Education is a very essential aspect and should be provided to all students in a country equally. In this respect governments should take initiatives of financing education in order to allow students from poor background to be able to access education. For instance, in the United States of America education is primarily under the responsibility of state and local government. Establishment of schools and colleges, development of curricula and determination of requirements for enrolment as well as graduation is the work of the state government and local communities in the United States of America. This topic is of great importance as it analyzes the historical and theoretical foundations of funding education. Evaluation of sources of revenues and their influence on educational results is also addressed in this study. This study sheds light to educational institutions, local, and state government in matters relating to education in a global perspective. More light is shed on the determination of capital and general expenditures of educational institutions and an analysis of the role of ethics in the process of making the financial decisions for educational institutions.

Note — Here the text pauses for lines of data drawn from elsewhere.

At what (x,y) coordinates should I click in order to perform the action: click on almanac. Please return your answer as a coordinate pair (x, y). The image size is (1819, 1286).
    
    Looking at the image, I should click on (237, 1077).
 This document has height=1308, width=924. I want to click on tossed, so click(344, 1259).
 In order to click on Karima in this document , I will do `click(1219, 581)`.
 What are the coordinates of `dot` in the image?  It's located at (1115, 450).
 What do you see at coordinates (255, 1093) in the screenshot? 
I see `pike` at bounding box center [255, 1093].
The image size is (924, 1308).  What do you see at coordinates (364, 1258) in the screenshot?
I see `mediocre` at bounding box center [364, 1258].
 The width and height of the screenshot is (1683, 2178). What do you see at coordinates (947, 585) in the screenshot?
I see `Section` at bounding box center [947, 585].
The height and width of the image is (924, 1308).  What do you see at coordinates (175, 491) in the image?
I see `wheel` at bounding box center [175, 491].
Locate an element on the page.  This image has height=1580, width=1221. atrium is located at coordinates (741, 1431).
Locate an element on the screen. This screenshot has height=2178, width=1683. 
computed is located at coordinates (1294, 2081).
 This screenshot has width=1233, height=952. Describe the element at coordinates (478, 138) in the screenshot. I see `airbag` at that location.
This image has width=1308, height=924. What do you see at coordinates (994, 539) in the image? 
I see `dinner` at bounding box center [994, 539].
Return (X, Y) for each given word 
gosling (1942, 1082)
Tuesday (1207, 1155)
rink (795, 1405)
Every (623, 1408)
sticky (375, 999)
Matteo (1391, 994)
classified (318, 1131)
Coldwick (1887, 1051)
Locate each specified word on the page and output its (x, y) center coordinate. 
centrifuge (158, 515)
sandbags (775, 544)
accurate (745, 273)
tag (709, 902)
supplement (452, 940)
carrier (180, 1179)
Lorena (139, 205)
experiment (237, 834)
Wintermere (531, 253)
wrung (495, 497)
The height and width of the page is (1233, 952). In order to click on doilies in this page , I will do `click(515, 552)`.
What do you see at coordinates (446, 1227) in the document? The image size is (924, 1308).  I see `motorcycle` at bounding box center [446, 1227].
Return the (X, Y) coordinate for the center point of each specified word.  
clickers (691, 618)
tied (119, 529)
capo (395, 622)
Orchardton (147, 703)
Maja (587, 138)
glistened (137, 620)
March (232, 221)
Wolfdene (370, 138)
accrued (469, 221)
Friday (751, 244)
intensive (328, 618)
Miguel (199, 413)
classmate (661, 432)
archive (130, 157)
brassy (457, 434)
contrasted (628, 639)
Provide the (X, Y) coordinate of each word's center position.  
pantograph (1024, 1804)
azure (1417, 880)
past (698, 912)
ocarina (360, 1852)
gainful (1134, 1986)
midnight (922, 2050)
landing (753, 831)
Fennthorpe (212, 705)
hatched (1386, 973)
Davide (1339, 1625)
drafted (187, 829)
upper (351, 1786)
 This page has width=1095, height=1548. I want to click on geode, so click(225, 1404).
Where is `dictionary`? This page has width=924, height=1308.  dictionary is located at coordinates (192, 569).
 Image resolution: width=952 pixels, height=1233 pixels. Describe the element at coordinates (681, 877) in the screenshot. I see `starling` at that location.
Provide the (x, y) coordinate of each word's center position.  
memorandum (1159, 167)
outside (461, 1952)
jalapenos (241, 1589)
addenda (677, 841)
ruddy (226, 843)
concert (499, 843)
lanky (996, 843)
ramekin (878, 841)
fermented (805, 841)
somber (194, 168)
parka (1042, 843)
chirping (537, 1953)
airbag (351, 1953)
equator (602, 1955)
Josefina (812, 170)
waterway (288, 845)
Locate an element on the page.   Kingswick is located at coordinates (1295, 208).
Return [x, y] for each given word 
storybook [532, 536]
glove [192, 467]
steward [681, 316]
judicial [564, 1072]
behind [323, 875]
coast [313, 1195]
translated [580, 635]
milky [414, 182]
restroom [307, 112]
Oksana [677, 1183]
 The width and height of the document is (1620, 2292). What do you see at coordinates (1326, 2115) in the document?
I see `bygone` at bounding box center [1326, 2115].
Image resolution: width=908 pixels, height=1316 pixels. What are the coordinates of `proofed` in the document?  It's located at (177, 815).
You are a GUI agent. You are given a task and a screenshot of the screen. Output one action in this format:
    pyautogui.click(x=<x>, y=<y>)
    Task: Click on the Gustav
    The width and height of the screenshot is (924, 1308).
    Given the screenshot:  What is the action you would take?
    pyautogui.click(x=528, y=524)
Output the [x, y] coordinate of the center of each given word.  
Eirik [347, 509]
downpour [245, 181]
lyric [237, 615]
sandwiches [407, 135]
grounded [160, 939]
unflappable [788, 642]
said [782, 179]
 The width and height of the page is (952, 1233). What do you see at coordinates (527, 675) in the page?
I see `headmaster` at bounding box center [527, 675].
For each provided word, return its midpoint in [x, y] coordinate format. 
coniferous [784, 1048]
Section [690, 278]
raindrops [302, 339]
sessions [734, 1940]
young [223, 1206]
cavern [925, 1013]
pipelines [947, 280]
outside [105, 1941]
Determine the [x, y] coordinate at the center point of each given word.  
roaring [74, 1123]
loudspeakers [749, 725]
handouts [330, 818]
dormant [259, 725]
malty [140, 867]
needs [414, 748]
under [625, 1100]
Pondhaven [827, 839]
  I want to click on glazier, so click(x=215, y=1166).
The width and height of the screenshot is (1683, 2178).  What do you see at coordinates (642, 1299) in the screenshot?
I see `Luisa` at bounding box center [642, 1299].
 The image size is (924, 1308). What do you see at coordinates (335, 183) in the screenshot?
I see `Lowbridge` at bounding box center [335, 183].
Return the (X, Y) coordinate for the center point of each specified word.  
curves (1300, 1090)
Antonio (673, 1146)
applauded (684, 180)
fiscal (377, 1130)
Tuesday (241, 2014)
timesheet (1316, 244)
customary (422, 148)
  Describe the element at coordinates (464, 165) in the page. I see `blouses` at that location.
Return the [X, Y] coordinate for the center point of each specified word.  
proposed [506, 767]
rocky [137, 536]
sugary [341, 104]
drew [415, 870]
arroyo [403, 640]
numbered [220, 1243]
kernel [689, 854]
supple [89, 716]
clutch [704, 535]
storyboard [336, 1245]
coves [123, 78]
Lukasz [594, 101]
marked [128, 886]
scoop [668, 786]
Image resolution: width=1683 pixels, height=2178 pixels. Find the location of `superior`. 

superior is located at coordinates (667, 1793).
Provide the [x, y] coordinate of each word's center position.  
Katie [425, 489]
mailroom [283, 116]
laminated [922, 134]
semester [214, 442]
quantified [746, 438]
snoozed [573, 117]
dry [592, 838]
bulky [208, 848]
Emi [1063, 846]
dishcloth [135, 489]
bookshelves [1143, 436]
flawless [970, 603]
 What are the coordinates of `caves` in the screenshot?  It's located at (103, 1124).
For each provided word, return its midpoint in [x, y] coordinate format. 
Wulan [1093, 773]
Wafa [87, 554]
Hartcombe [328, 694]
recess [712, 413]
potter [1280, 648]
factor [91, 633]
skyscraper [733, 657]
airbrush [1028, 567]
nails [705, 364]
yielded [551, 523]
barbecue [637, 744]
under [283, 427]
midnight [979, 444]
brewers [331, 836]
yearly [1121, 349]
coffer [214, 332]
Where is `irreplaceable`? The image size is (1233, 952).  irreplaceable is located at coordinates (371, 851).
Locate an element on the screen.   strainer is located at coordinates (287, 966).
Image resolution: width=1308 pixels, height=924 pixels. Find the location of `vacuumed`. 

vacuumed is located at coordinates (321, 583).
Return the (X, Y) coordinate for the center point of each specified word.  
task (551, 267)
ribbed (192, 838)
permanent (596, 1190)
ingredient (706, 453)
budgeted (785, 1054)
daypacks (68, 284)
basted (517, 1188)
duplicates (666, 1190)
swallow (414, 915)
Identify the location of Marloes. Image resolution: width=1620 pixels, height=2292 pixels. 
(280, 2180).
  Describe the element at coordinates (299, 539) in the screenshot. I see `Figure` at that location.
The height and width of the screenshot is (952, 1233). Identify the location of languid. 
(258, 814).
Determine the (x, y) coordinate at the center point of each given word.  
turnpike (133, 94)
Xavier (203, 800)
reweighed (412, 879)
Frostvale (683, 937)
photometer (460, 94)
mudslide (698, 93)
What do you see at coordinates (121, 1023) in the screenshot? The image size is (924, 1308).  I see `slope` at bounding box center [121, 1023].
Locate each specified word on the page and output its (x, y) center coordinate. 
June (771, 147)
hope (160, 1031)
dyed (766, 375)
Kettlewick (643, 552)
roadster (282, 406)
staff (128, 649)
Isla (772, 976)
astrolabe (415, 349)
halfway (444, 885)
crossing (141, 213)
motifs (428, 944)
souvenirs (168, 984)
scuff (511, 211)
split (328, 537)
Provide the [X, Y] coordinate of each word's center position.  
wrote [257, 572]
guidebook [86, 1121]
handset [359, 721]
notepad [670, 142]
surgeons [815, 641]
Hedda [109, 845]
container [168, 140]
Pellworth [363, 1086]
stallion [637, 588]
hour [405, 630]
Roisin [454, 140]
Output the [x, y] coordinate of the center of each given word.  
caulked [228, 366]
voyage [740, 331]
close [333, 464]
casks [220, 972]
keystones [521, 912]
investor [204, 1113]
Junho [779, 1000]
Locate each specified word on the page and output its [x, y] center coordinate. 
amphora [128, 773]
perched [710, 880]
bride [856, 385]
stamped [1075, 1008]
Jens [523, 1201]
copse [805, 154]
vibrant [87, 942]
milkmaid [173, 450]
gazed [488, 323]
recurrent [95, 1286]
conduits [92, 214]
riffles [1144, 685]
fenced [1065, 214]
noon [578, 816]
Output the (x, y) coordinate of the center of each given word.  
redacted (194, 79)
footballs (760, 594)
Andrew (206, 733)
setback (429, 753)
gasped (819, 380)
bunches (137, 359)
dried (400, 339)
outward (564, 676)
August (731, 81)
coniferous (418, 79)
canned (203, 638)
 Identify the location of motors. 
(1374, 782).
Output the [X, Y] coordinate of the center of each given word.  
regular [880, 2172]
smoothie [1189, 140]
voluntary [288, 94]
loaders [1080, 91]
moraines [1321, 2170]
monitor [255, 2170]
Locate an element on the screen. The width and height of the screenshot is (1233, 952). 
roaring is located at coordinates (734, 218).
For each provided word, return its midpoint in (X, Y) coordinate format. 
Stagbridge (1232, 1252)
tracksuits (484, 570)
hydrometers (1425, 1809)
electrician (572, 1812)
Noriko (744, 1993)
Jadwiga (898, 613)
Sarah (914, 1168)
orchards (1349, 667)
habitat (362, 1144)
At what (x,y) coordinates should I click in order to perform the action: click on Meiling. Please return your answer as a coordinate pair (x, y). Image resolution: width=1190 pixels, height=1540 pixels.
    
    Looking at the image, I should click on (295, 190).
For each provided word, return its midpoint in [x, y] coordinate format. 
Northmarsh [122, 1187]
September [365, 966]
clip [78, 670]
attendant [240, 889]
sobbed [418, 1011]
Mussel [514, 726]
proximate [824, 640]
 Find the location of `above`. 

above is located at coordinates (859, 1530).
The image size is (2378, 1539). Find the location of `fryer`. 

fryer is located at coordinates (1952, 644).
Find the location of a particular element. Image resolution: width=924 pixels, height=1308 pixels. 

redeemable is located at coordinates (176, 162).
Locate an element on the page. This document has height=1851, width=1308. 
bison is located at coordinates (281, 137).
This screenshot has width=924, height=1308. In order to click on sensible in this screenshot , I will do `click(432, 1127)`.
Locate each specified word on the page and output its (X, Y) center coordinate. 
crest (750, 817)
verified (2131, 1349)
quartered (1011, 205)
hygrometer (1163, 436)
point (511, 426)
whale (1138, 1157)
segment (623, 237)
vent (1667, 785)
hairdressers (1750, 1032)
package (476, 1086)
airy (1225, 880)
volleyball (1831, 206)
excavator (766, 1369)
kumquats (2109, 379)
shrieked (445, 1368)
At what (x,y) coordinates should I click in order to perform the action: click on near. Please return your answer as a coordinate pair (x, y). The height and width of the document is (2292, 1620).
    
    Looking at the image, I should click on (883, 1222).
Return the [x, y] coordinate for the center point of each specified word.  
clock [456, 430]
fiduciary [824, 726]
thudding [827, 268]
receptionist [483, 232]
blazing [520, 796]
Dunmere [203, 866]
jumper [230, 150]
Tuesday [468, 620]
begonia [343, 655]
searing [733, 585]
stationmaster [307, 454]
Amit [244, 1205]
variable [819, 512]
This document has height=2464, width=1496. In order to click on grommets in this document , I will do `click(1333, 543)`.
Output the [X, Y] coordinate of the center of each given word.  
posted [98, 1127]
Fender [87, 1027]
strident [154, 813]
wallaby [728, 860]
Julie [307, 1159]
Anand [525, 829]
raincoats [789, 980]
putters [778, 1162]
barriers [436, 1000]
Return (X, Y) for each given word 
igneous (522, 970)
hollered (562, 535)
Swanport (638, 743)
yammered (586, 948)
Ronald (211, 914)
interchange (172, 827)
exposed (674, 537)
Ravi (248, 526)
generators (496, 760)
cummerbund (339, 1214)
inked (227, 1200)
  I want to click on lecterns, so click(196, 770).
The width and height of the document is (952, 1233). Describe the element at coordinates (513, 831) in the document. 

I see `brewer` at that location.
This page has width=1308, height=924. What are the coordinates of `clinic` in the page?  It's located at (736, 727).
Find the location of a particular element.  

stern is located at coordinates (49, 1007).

Historical perspective of financing education

A number of changes have occurred in the education systems of many countries in the whole world, as indicated by Dougherty (2004), particularly in matters relating to financing education. Most striking aspect has been the sharp drop in the public share of funding higher education and the recent interest in financing based on institutional performance. This has resulted in educational institutions particularly higher education to raise their tuition fees, cut costs by outsourcing services to external providers, and aggressively seek private finances. This has impacted the way these educational institutions provide equality of opportunities when enrolling. Currently, education in the United States of America is financed by the state and local governments but this vary drastically among states ranging from approximately 8% in New Hampshire to 74% in New Mexico. On average, states provide 50% of the funds that are required in district schools hence implying that almost a half of education in this country is financed by the state government (Guthrie, 2007).

Despite the fact that the state government funds education in many countries of the world, there are some people who study in private schools and hence they provide their own funding. This shows that the rationale of state funding is to equalize the whole process in the pursuit of making sure that students from all social classes are in a position to assess education (National Center on Education and the Economy, 2008).

Back in the year 1789, Thomas Jefferson was for the idea of free public education that was deemed imperative for the new democracy to grow and thrive. Despite the fact that Jefferson pushed very hard for free public education, he never witnessed government- funded public education during his time. This implies that in the olden days, the concept of government funded education was unheard off in the United States of America. According to National Center on Education and the Economy (2008), there is need for government budgeting for public education in order to bring about equality in school enrolment. This is because some educational institutions particularly the higher education discriminate upon the poor students as they are unable to pay for their tuition fees adequately. Today, as put forward by Wong (1999), parents in the United States of America expect their children to be provided with free education.

 

Sources of revenue and their influence of education outcome

Equity in education funding is generally defined as the aspect of equal per student expenditure in all school districts. Differences in expenditures among different school districts are typically brought about by a function of local tax rates and revenues. According to Dougherty (2004), it is very interesting, inspiring, rewarding, and exciting experience when studying in most of the developed countries but it may be very difficult to fund ones education. The concept of the state government partly paying education has resulted in parents and students paying a higher proportion of the cost of education as compared to other countries (Wong, 1999). Among the groups that are adversely affected by the increasing cost of education are the international students as they are not covered by any government grant. It would be cheap if the local government at district level was in charge of funding education as they are far much aware of the conditions of students in these schools. This is so because, as stated by Dougherty (2004), the local community is aware of the earning levels of parents in a certain district and hence they are better positioned in determining how these schools should be funded.

Challenges facing the concept of financing education

The concept of funding public schools has been challenged heavily in the courts throughout the past 40 years. In this case, the main issue is how equal funding of public education is carried out in the process of providing equal education to all students. These adequacy issues are centered to the academic standards and assessments. This is because some public schools are funded on the basis of how students perform at school. Poor students may perform lower than affluent ones because they do not have adequate learning resources.